Mustafa Kemal dönemi ve ne kapitalizm ne sosyalizm politikaları


Mustafa Kemal tavizsiz bir “anti-emperyalist”ti.
Bağımsız bir devlete ancak bu koşullarda sahip olunacağına inanırdı.
Meclis kürsüsüne çıkıp, bizi yutmak isteyen “kapitalizm”den, bizi mahvetmek isteyen emperyalizmden söz ettiğini bilmeyen yoktur.
Peki, kendi zamanına göre müthiş bir siyasi birikimi, öngörüsü ve olayları yönlendirme gücü olan Mustafa Kemal 1919 ve izleyen yıllarının Anadolu’sunda acaba bir sosyalist rejim kurmayı düşünebilir miydi diye sorulsa, ne dersiniz?

-Düşünemezdi.
-Neden?
Hayalci bir politikacı değil, gerçekçi bir devlet adamı olduğu için tabii.
Çünkü sosyalist model, bilindiği gibi “emek-sermaye çelişkisi”nden yola çıkar ve bu ikilemin var olduğu koşullarda emeğin iktidarını savunur.
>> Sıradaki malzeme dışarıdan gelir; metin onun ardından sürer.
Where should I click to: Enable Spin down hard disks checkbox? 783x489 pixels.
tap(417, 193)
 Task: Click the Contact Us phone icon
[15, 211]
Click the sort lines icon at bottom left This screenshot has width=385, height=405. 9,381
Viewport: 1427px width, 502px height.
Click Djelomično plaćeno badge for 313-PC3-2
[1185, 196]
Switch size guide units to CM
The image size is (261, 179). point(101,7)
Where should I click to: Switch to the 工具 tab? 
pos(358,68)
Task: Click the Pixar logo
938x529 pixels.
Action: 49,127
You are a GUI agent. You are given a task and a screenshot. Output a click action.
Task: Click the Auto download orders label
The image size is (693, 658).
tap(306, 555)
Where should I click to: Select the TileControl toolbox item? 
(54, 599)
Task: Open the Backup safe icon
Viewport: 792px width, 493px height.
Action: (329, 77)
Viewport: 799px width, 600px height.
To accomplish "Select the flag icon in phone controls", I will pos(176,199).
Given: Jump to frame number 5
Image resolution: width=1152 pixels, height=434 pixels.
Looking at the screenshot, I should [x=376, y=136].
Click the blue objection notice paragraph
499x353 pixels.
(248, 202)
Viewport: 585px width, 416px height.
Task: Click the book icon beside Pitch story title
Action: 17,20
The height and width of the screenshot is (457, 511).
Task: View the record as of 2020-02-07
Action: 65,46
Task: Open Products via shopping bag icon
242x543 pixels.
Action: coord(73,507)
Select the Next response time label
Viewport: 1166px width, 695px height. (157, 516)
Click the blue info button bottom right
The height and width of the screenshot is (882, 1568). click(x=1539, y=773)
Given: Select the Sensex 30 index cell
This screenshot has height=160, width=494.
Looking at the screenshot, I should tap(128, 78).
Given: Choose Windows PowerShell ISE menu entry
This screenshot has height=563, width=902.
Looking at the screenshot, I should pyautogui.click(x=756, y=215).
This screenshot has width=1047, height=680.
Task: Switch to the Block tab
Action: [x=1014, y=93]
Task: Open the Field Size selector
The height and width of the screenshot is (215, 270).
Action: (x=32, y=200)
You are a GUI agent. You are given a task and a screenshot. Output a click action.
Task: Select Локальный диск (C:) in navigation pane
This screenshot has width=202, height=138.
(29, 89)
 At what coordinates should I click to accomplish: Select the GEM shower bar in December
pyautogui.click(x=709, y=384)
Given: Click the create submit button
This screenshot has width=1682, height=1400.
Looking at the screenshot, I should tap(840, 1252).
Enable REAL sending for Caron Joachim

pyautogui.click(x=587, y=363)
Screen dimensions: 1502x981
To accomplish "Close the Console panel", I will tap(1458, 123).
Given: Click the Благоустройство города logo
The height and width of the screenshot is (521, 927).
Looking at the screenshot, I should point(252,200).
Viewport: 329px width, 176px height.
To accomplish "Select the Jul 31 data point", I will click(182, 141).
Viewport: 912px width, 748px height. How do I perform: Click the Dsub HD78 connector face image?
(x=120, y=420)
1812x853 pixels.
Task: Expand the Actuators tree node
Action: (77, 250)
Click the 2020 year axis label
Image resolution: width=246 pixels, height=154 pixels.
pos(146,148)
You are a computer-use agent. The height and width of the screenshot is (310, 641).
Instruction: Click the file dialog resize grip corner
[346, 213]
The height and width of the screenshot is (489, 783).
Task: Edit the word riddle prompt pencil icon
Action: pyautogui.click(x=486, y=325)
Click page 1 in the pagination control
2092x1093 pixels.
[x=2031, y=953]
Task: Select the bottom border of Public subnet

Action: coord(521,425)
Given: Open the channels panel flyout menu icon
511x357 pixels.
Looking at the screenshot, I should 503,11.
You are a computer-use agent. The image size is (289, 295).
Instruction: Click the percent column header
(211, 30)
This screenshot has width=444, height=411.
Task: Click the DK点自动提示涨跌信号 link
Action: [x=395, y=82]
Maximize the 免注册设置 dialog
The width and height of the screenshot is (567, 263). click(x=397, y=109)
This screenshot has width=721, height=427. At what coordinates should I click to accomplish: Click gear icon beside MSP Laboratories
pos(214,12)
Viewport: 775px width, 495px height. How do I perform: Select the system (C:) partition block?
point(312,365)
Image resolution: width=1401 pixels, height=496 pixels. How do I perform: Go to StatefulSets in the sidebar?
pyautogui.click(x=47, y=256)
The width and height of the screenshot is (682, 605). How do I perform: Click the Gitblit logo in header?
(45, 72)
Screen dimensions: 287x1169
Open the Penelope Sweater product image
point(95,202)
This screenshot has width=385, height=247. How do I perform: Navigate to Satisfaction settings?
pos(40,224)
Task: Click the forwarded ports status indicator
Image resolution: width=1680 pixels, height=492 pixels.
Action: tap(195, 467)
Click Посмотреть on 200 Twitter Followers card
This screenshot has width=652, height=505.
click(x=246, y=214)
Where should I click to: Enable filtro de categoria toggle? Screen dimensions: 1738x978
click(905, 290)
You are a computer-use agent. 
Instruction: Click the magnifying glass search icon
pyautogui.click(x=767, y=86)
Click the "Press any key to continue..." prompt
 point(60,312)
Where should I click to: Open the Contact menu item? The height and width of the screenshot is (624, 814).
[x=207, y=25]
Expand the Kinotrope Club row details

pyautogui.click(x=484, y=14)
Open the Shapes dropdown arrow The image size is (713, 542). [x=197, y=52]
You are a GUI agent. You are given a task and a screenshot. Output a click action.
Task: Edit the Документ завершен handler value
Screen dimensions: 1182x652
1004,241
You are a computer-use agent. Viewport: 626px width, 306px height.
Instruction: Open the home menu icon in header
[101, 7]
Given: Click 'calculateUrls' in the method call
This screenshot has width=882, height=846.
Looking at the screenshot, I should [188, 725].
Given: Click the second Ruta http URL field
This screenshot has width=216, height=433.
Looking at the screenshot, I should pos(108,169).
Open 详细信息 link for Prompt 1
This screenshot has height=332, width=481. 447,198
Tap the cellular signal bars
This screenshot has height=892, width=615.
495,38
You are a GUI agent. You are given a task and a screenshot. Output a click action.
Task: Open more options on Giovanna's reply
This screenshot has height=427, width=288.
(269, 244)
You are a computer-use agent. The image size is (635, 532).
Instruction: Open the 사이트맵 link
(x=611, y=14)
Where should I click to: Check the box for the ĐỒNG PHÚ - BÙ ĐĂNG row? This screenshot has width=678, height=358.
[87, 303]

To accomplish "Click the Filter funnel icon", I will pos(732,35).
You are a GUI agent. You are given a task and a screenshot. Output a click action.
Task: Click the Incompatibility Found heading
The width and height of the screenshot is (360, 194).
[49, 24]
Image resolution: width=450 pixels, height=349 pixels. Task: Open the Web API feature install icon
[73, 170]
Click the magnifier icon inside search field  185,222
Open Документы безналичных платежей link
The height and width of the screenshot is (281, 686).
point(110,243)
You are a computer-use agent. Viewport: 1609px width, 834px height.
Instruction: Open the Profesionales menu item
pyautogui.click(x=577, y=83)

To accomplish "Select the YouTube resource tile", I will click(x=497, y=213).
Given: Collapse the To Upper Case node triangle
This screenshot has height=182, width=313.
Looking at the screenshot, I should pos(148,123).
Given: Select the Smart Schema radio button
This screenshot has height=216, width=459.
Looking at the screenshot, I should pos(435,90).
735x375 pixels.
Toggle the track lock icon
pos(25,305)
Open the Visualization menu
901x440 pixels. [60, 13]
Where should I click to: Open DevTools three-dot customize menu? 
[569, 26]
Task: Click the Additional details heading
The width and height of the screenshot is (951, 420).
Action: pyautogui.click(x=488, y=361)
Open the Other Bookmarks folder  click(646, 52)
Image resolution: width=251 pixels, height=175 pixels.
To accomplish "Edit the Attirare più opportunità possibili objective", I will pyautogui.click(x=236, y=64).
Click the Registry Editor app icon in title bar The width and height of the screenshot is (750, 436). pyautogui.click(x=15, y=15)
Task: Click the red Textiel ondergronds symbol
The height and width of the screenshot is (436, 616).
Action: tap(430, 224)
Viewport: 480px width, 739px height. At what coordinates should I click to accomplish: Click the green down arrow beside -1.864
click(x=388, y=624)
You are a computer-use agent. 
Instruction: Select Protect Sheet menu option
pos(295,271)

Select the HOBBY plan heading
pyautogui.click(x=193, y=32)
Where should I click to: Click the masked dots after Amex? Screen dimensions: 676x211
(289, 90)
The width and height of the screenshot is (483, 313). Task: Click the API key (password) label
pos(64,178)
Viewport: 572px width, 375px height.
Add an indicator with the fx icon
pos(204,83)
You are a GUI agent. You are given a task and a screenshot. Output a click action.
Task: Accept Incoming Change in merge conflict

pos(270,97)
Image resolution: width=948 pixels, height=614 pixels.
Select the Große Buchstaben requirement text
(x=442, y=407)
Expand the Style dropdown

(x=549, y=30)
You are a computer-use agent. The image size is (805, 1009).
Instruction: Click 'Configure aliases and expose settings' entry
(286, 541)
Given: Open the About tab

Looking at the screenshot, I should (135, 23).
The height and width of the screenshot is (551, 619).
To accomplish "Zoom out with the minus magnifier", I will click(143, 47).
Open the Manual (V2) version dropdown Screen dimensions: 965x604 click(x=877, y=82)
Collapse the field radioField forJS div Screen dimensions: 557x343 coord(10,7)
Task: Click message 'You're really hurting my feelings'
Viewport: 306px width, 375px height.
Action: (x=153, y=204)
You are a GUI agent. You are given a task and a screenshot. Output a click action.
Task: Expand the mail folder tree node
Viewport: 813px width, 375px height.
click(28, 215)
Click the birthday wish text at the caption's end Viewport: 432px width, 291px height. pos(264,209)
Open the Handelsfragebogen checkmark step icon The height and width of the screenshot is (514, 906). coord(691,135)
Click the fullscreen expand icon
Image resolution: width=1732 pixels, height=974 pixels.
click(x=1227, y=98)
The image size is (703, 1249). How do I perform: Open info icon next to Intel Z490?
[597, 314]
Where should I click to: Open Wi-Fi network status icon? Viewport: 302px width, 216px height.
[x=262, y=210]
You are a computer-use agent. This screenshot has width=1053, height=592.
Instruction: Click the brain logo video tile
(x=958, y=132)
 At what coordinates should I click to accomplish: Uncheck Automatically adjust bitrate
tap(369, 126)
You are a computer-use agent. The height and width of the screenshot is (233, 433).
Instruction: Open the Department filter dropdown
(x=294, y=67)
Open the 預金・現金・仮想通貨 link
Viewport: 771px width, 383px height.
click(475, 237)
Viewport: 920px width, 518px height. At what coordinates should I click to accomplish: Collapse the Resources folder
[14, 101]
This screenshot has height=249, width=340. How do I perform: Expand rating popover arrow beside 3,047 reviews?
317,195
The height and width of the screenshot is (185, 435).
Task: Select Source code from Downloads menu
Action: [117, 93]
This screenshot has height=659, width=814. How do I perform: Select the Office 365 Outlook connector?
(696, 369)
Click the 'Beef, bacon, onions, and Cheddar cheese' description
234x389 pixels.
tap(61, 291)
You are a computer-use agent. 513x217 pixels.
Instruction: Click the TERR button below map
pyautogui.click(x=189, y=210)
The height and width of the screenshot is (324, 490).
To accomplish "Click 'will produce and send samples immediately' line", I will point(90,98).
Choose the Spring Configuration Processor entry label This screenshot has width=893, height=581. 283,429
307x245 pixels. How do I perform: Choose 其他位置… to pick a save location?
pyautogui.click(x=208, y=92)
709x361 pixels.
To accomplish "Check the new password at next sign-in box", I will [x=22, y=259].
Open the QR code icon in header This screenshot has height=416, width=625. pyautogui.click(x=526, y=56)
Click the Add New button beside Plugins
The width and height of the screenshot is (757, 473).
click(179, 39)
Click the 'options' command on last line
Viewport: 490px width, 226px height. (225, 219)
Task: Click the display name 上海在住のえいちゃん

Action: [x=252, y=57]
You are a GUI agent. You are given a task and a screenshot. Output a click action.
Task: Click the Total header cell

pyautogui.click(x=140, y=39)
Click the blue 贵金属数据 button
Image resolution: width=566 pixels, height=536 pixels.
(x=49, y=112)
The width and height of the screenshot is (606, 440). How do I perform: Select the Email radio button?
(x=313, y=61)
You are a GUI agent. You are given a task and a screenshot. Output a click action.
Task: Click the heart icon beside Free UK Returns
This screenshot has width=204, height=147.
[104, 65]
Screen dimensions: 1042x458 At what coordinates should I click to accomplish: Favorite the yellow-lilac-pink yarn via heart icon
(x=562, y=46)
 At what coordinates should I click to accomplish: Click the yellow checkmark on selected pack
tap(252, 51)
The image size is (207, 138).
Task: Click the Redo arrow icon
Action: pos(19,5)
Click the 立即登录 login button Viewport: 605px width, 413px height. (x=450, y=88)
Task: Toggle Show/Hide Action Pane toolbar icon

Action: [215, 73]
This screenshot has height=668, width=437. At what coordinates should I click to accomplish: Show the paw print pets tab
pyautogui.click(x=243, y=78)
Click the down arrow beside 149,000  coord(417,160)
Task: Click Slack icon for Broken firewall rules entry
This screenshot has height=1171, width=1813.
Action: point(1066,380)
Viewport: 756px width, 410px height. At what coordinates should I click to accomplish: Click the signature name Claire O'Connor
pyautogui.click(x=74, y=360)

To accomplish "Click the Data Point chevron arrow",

-Ne demek “emek-sermaye çelişkisi”?
-Bir ülkedeki “sermayedar”ların, işlerinde çalıştırdıkları “emekçi”leri sömürüyor olması ve bu iki “sınıf”ın üretim sırasında yaratılan “artı değer”i paylaşma konusunda birbiri ile çatışma halinde olmalarıdır.
Sosyalistler işte böyle bir tabloda “iktidar”ın sermaye sınıfından alınıp işçi sınıfına geçirilmesi için mücadele ederler.

-Peki o günlerde Anadolu’da böyle çelişkili bir durum yok muydu?
-Ne gezer;
O günlerde ne sanayici vardı ne de işçisi; dolayısıyla ne de emek-sermaye çelişkisi.
Bırakalım işçiyi sömürüyor denebilecek sanayiciyi bir yana, o kadar ki; memlekette askerin bindiği atları nallayacak nalbant esnafı bile yoktu ve ilk iş olarak orduda “nalbant okulları” açılmasına ihtiyaç duyuldu.
Hükümet hemen hemen “sıfırdan” kuruluyordu.
Memleket yoksuldu, sanayi denebilecek hiç bir şey yoktu.
*
-Denebilir ki; ama Mustafa Kemal’in anti-emperyalizm, anti-kapitalizm gibi sol söylemleri vardı …
Bunlar bizi sosyalizme götüremez miydi?

-Sosyalizm, hem kapitalizme hem de onun daha ileri aşaması olan emperyalizme karşıdır şüphesiz ama yukarıda belirttiğimiz nedenlerle; her antikapitalist tavır, her antiemperyalist çıkış mutlaka sosyalizmi kurmak uğruna yapılan bir mücadele değildir.
Bunlar mücadeleyi sosyalizme götürmeye de yetmez.
Çünkü bu işin “taraftarları” bulunsa bile “şartları” yoktur.
*
Hatırlanacağı gibi; batı kapitalizmi o tarihlerde başta “kapitülasyon”lar yolu ile ülkeyi bir “açık pazar”a çevirmişti.
Osmanlı batılı ülkeler gibi sanayileşemediği için bu alanda bir şey üretemiyor, bu malları sadece tüketiyordu. Tarım, hayvancılık, madencilik gibi sınırlı dallardaki üretimi ve bunların dış satımından sağlanan geliri de bu tüketim harcamalarını karşılamaya yetmediği için günden güne daha fazla borca giriyordu.
Kendi sanayiini kuramayan, kendi burjuvazisini geliştiremeyen Osmanlı, günden güne daha çok borca battığı gibi siyaseten de batı kapitalizminin elinde oyuncak oluyordu.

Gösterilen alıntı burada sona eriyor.